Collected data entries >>
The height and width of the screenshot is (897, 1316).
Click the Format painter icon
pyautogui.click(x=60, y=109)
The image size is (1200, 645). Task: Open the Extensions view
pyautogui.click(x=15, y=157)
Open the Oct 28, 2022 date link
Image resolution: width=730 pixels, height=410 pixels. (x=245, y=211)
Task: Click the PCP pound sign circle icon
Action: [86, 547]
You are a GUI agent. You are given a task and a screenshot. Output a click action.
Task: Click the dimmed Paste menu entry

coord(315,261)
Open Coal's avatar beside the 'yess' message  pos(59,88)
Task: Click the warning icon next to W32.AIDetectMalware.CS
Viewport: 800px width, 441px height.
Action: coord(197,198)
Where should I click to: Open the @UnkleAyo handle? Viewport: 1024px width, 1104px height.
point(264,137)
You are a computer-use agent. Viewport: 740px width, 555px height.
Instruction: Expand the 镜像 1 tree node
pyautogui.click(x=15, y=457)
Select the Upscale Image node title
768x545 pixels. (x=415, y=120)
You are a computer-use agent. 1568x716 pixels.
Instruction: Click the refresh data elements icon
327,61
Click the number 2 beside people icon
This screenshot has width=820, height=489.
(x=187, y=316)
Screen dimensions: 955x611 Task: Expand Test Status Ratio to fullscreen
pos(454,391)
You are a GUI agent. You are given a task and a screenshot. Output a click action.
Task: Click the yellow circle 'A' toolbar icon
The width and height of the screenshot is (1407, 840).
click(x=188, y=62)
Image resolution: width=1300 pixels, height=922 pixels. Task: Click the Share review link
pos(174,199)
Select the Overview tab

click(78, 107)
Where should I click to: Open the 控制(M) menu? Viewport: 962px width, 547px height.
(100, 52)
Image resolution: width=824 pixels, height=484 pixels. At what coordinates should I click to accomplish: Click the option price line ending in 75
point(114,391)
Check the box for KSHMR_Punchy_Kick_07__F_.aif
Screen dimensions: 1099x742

DESCRIPTION OF THE TASK >> Print each line above exactly as it stands.

RESULT OF THE EXERCISE >>
The height and width of the screenshot is (897, 1316).
Click the Format painter icon
pyautogui.click(x=60, y=109)
The image size is (1200, 645). Task: Open the Extensions view
pyautogui.click(x=15, y=157)
Open the Oct 28, 2022 date link
Image resolution: width=730 pixels, height=410 pixels. (x=245, y=211)
Task: Click the PCP pound sign circle icon
Action: [86, 547]
You are a GUI agent. You are given a task and a screenshot. Output a click action.
Task: Click the dimmed Paste menu entry

coord(315,261)
Open Coal's avatar beside the 'yess' message  pos(59,88)
Task: Click the warning icon next to W32.AIDetectMalware.CS
Viewport: 800px width, 441px height.
Action: coord(197,198)
Where should I click to: Open the @UnkleAyo handle? Viewport: 1024px width, 1104px height.
point(264,137)
You are a computer-use agent. Viewport: 740px width, 555px height.
Instruction: Expand the 镜像 1 tree node
pyautogui.click(x=15, y=457)
Select the Upscale Image node title
768x545 pixels. (x=415, y=120)
You are a computer-use agent. 1568x716 pixels.
Instruction: Click the refresh data elements icon
327,61
Click the number 2 beside people icon
This screenshot has width=820, height=489.
(x=187, y=316)
Screen dimensions: 955x611 Task: Expand Test Status Ratio to fullscreen
pos(454,391)
You are a GUI agent. You are given a task and a screenshot. Output a click action.
Task: Click the yellow circle 'A' toolbar icon
The width and height of the screenshot is (1407, 840).
click(x=188, y=62)
Image resolution: width=1300 pixels, height=922 pixels. Task: Click the Share review link
pos(174,199)
Select the Overview tab

click(78, 107)
Where should I click to: Open the 控制(M) menu? Viewport: 962px width, 547px height.
(100, 52)
Image resolution: width=824 pixels, height=484 pixels. At what coordinates should I click to accomplish: Click the option price line ending in 75
point(114,391)
Check the box for KSHMR_Punchy_Kick_07__F_.aif
Screen dimensions: 1099x742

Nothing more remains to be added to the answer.